Posted: 2012/06/19 in Indie Games

Once upon a time, I interviewed an Xbox Live Indie Games developer who didn’t want you to buy his game. That game was “PuzzleLights”, and it has gone tragically un-reviewed until now.

An evolution of an old Tiger hand-held game called LightsOut, “PuzzleLights” takes a simple and enjoyable formula and innovates on it in key ways. The formula of the games is simple, you want to turn off all the lights in a grid. Turn off a light, and the four neighbouring ones (in the primary up, down, left, and right directions) turn on. The key is to turn off all the lights in as few moves as possible. Whereas the original game was technologically restricted to a 5×5 grid, due to it being a dedicated LCD handheld game on very simple hardware, “PuzzleLights” has the ability to ease you into the game with a smaller grid than LightsOut had, and to grow complexity over time to a much larger grid than LightOut could have managed. The addition of multiple colours to have to cycle through also ramps up the challenge and the interest, too.

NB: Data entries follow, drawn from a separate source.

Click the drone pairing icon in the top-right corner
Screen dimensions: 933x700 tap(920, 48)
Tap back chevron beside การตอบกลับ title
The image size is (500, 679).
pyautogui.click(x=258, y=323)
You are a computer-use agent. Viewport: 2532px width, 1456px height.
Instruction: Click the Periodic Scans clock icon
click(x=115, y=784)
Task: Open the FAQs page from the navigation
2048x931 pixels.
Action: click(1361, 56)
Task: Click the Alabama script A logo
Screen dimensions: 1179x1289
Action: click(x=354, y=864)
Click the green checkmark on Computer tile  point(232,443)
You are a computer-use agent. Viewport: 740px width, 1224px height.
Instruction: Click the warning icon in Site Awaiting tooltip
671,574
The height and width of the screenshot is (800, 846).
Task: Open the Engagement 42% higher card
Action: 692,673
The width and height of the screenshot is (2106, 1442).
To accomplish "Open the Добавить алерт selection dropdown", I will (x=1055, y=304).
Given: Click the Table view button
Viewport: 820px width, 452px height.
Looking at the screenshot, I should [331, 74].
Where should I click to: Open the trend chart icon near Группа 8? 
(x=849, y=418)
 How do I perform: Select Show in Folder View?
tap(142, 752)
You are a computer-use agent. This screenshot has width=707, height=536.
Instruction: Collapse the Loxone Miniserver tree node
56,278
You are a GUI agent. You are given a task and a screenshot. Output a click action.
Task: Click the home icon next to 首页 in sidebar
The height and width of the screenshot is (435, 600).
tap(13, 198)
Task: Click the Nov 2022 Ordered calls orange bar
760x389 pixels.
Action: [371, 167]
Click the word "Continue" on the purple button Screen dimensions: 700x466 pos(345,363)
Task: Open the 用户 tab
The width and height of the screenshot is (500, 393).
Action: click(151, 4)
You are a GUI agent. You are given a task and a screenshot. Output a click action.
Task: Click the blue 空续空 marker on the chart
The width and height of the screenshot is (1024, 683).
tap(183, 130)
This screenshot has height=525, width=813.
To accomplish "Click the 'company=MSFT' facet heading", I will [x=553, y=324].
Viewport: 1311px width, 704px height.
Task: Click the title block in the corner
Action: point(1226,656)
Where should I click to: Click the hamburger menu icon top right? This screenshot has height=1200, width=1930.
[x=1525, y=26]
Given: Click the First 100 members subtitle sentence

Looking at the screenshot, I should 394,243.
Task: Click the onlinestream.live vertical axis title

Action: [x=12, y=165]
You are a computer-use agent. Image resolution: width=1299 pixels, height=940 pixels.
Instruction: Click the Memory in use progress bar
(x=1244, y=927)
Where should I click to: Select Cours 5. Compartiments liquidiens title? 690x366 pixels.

The game is meant to be as relaxed as you want, with soothing music and calm visuals. It needn’t stay that way though if you’re a puzzle masochist, with huge grids to conquer and randomly generated grids (when you run out of James Watton’s hand-built ones) to seriously test your puzzling skills. With lots of replay value thanks to the option of randomly generated levels, not to mention the game leaving you with the desire to go back and see if you can finish one of the hand-built levels in fewer moves, this is a fun and recommended 80 Microsoft Point game.

Here’s what the developer (x35mm) has to say about the game:

“A relaxing puzzle game! Sit down with a cup of tea and leave the days problems behind as you wrap your head around various puzzles, ranging from easy to the near-impossible, all to a soothing, relaxing soundtrack and calming visuals! Features 25 pre-built puzzles, or choose from one of 36 difficulties and test your brain against a near-endless supply of randomly generated puzzles!”